To explore **Question #4** — *What is known about the effectiveness of drugs and treatments?* — we conducted a lightweight scan of **5,000 abstracts** from the CORD-19 dataset. We filtered for sentences mentioning **monoclonal antibodies**, **dexamethasone**, or **convalescent plasma** alongside effectiveness-related terms such as *efficacy*, *improved*, or *reduced*.

#### Sample Insights:
- *"School closures were effective in reducing pH1N1 transmission, oseltamivir was effective for treatment of severe cases while convalescent plasma therapy has the potential to mitigate future pandemics."*
- *"Monoclonal antibodies against GGT effectively inhibited GGT activity and successfully suppressed H."*
- *"Activity was reduced on exosomes isolated from dexamethasone-treated explants."*

#### Observations:
- **Monoclonal antibodies** are frequently discussed in contexts of broad antiviral activity or inhibition.
- **Dexamethasone** appears in studies focused on molecular and cellular changes.
- **Convalescent plasma** is referenced as a potential intervention in historical pandemic responses.

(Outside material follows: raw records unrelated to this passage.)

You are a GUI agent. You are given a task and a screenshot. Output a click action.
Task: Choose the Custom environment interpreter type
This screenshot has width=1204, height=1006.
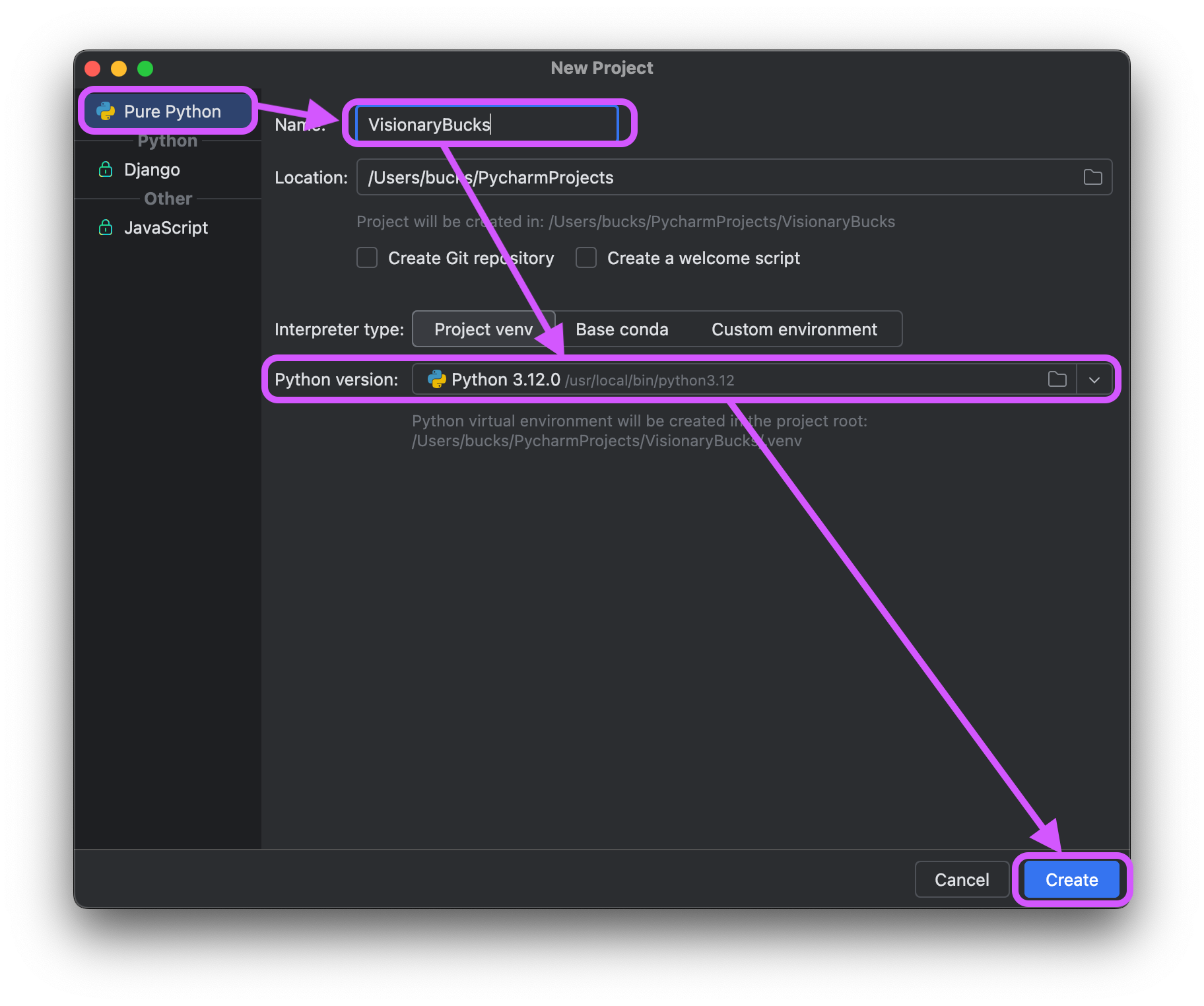[794, 329]
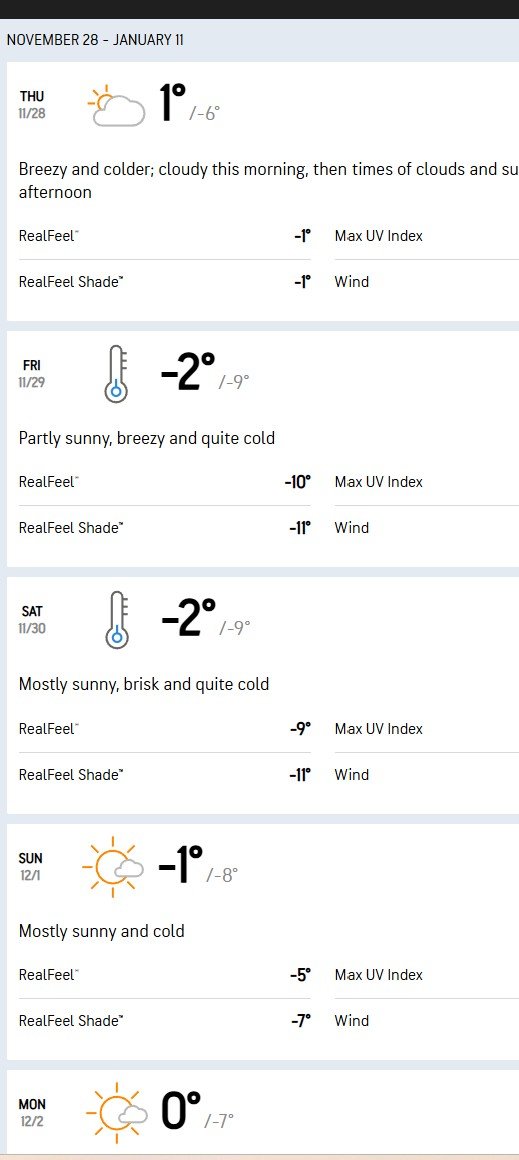The width and height of the screenshot is (519, 1160).
Task: Click the 1° high temperature for Thursday
Action: click(173, 102)
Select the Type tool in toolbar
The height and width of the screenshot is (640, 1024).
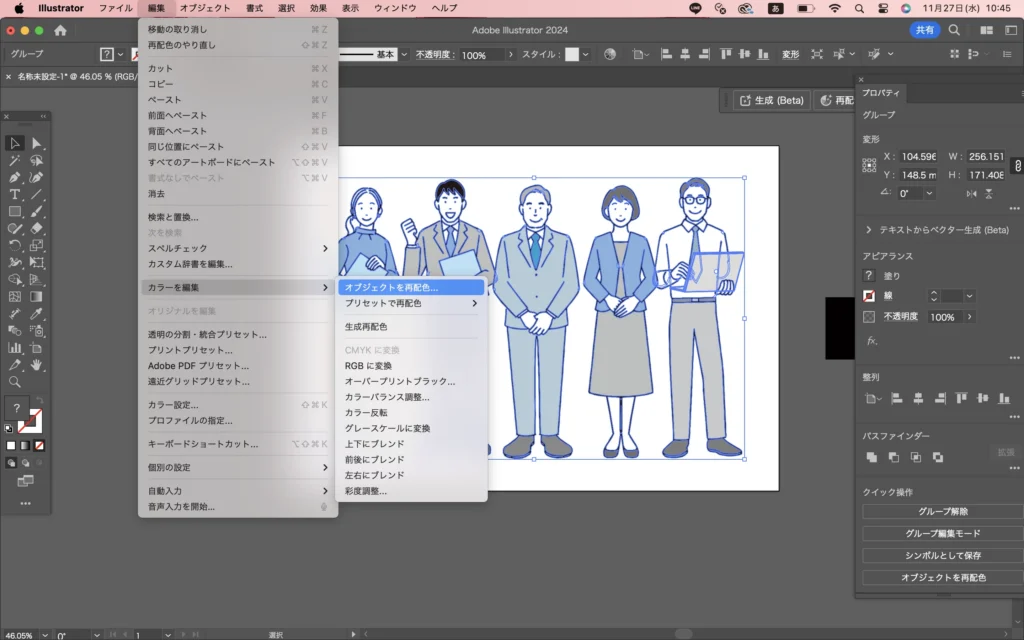click(x=15, y=194)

### Conclusion & Reflections

This notebook explored over 5,000 scientific abstracts from the **CORD-19 Open Research Dataset** to investigate questions related to COVID-19 **treatments**, **vaccines**, and **medical response strategies**.

Using keyword filtering, sentence extraction, and basic natural language processing:

- Identified **64+ vaccine-related papers** and over **60 treatment-related studies**
- Extracted real examples of language discussing the **effectiveness** of specific therapies (e.g., dexamethasone, monoclonal antibodies)
- Created multiple **word clouds and frequency charts** to visualize common terminology and topic trends

Due to frequent **kernel crashes** and **runtime constraints** on Kaggle, we chose to limit the complexity and size of our queries. Several visualizations were omitted to preserve stability.

Nonetheless, this project demonstrates the potential for even lightweight NLP techniques to surface meaningful insights from a massive, unstructured dataset.

> This notebook was created with the help of **ChatGPT** to assist with scripting, exploration strategy, and markdown drafting.